Sam Worthington pulls off the best performance as Wright, balancing human confusion with the necessary toughguy ability to survive incredible falls and blow up stuff real good. By contrast, Christian Bale's Connor is dull, but the script does use the two of them to make some telling points about the nature of humanity in a machine-dominated world. Their respective dramatic agonies keep the impressive FX from overwhelming the storyline, as arguably occured with T3. Some of the repeated tropes from the earlier films in the series may be wearing a little thin-- I could stand never to hear "I'll be back" again-- but I had to smile at the sequence in which the filmmakers match Connor against a *doppelganger* of Arnold Schwarzenegger.
I call this a "cosmological" film because this is the category Campbell assigns to myths which address the nature of mankind's physical reality-- the movements of the sun, the habits of animals, and (here) the sentience of the very machines mankind builds to make life easier. As in James Cameron's two TERMINATOR films, the noisy shrieks and groans of metal are everywhere, while robots with metal skeletons stand as a perverse revision of the human skeletal form.

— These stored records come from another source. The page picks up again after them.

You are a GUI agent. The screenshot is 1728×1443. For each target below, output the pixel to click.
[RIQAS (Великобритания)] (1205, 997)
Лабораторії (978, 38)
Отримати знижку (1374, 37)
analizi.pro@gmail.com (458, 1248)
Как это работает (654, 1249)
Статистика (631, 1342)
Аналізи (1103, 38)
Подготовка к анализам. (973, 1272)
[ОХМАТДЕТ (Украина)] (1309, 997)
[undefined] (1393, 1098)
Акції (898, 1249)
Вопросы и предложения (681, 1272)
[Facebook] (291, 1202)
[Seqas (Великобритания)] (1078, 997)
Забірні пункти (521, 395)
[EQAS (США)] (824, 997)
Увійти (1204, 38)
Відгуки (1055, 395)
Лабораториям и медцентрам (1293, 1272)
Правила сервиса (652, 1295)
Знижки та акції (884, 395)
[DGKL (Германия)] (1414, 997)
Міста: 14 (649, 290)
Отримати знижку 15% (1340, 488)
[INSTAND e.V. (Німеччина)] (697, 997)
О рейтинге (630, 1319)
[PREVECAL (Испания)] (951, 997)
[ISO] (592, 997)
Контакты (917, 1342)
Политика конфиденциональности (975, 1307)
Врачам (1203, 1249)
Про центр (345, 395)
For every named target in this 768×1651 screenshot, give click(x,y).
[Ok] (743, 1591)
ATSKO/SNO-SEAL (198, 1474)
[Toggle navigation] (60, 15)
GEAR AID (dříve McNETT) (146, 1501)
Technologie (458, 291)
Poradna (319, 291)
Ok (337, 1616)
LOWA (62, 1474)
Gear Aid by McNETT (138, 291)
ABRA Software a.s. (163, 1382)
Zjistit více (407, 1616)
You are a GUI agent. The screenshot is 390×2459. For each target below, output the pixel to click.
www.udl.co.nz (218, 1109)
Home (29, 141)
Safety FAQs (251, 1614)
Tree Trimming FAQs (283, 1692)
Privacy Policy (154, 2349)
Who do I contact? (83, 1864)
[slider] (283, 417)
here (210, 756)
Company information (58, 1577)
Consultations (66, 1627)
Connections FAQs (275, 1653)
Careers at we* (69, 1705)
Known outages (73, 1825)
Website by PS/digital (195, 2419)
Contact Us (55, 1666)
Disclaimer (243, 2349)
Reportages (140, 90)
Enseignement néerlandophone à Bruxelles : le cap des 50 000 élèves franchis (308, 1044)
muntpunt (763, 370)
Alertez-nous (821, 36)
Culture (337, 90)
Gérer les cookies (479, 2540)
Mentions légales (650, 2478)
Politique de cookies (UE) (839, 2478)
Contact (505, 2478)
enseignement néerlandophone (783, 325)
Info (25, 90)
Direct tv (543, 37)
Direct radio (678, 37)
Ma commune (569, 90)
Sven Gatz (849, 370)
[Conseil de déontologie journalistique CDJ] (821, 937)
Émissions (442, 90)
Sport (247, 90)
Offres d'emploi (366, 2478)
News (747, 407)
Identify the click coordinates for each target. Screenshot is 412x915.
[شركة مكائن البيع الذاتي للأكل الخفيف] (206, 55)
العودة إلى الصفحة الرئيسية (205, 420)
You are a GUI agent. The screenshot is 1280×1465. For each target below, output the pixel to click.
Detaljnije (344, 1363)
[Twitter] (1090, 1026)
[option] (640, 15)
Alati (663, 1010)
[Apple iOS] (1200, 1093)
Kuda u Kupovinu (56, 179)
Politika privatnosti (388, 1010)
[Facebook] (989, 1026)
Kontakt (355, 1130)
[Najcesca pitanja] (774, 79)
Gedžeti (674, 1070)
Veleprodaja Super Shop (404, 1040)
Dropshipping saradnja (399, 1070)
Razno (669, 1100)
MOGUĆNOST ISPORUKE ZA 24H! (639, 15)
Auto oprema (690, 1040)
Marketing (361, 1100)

In terms of assigning the TERMINATOR films the best possible category of Fryean mythos, I've concluded that the first three films, for all that they use many tropes of the adventure mythos, are structured more like horror films than adventure stories-- and, as I've often remarked on my ARCHETYPAL ARCHIVE blog, horror dominantly follows the form of the drama-mythos rather than the adventure-mythos.
SALVATION may come the closest of all four films to the structure of an adventure-story, but I tend to feel-- in large part because of the fate suffered by Marcus Wright-- that drama is still a better match than adventure for this TERMINATOR as well.